La réalité est très contrastée et multiforme. Les départs en retraite de médecins généralistes sont nombreux, de l’ordre de 9 000 par an, quand les jeunes terminant leur formation ne sont que 3 000 chaque année. L’ordre de grandeur de la pénurie annoncée est dans ces chiffres. Des initiatives de terrain, géniales, comme Asalee ou les ESP CLAP, montrent la voie pour y remédier. Car l’activité des médecins généralistes se transforme de jour en jour. Et les injonctions paradoxales pleuvent !

Pallier la pénurie de médecins spécialistes de second recours oblige les généralistes à hausser leur niveau de formation, formation qu’on leur complique et leur rationne !

Faire face à la flambée des maladies chroniques chez leurs patients les oblige à un suivi rigoureux de nombreux paramètres, on les y encourage tout en leur reprochant de trop prescrire.

Prendre en charge les patients en demande de soins non programmés est aussi une de leurs missions mais on leur refuse tout à la fois la visibilité de leur offre (numéro d’appel 116-117) et les moyens de l’organiser...

Prendre  des  gardes  est  un  devoir  classique  des  médecins,  spécialement  des  généralistes que les gouvernants verraient bien travailler 24h/24, mais... sans rémunérer l’effort titanesque que cela représenterait. On leur demande juste de s’organiser, pas de travailler 24h/24 individuellement. Ce à quoi ils répondront immanquablement que sans moyens et en sous-effectifs, s’organiser...
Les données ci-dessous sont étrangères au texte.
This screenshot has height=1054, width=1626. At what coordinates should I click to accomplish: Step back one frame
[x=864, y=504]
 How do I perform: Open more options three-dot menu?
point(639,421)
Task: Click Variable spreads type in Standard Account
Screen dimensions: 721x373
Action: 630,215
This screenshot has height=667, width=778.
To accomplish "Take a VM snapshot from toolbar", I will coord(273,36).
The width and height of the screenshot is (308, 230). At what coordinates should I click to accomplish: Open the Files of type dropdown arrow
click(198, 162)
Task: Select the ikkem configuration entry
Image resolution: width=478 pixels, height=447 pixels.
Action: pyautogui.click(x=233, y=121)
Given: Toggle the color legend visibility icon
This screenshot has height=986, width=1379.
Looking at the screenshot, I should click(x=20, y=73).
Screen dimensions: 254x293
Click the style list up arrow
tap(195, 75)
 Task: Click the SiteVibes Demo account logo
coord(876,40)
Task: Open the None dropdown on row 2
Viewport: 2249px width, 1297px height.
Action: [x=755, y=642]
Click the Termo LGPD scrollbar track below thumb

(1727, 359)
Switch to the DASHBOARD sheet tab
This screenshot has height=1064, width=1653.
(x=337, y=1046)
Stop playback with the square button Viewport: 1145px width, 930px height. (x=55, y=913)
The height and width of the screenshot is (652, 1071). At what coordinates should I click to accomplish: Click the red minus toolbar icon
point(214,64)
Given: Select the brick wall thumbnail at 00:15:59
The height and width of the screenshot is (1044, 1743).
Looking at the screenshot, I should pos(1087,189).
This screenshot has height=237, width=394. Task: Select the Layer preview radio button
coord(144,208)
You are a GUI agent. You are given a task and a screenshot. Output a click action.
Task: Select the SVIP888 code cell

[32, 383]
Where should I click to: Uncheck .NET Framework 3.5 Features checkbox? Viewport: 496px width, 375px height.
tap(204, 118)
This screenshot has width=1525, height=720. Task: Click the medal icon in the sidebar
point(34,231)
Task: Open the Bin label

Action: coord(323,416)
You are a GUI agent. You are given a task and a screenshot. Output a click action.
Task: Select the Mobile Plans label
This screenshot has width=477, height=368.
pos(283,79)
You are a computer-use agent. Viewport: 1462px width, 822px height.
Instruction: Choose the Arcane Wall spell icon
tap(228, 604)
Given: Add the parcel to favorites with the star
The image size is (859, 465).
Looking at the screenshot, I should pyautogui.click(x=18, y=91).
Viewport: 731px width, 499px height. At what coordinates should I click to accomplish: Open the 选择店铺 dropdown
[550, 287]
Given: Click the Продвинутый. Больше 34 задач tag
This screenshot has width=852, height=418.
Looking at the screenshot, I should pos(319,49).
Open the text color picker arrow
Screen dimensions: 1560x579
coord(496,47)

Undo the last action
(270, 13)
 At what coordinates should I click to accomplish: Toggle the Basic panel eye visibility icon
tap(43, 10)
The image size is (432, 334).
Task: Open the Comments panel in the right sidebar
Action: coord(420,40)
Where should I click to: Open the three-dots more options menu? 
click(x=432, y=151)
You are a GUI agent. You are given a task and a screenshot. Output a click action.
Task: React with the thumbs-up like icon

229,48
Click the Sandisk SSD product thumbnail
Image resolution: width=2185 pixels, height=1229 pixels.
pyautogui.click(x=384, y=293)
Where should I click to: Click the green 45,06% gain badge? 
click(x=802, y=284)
Les réponses au vrai problème posé, celui de l’accès aux soins, sont ailleurs. Par exemple dans l’organisation des soins primaires. Les moyens mis sur les CPTS sont un bon début. Mais un début chaotique, quand tant de porteurs de projets nous font part des bâtons mis dans leurs roues par une administration tatillonne qui devrait pourtant les aider. Toujours le paradoxe latent.

De même dans le combat que mène MG France pour une réorganisation de la PDSA. Les généralistes épuisés ferment leur cabinet bien avant que sonnent 22 heures (allusions aux propos du président de la République) et ils ferment le samedi matin... Comment leur reprocher de ne plus vouloir travailler 60 heures par semaine ? Là encore nous proposons de l’organisation, le début de la PDSA à 18 heures au lieu de 20 h en semaine, le début de la PDSA à 8 h le samedi matin.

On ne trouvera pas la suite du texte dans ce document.